%%

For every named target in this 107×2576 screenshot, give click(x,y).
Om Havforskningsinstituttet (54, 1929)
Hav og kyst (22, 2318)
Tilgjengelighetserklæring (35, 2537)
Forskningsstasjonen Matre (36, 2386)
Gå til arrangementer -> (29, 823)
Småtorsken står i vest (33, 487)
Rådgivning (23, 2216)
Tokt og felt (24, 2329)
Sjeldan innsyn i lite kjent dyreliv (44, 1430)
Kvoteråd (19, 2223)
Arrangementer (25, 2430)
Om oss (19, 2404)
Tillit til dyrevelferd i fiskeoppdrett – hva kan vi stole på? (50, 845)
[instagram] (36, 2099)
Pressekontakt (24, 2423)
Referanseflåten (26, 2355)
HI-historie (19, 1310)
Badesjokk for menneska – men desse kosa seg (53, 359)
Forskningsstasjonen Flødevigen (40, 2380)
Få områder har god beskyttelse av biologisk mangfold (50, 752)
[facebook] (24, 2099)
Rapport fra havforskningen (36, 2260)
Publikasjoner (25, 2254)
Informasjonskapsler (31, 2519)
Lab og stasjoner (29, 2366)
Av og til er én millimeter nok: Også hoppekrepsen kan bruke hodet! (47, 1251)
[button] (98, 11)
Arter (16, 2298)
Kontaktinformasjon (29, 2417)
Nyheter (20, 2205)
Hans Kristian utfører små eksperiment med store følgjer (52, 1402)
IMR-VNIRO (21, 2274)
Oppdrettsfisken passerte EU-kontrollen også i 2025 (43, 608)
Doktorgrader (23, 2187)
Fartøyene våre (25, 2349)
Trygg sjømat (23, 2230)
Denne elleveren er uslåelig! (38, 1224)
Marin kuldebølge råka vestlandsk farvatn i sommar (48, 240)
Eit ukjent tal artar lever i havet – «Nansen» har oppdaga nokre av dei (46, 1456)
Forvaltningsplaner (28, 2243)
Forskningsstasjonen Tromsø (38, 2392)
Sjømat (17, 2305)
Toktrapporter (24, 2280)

%%

The expected output is every line from the material above where "Forskningsstasjonen" can be found.

Forskningsstasjonen Matre (36, 2386)
Forskningsstasjonen Flødevigen (40, 2380)
Forskningsstasjonen Tromsø (38, 2392)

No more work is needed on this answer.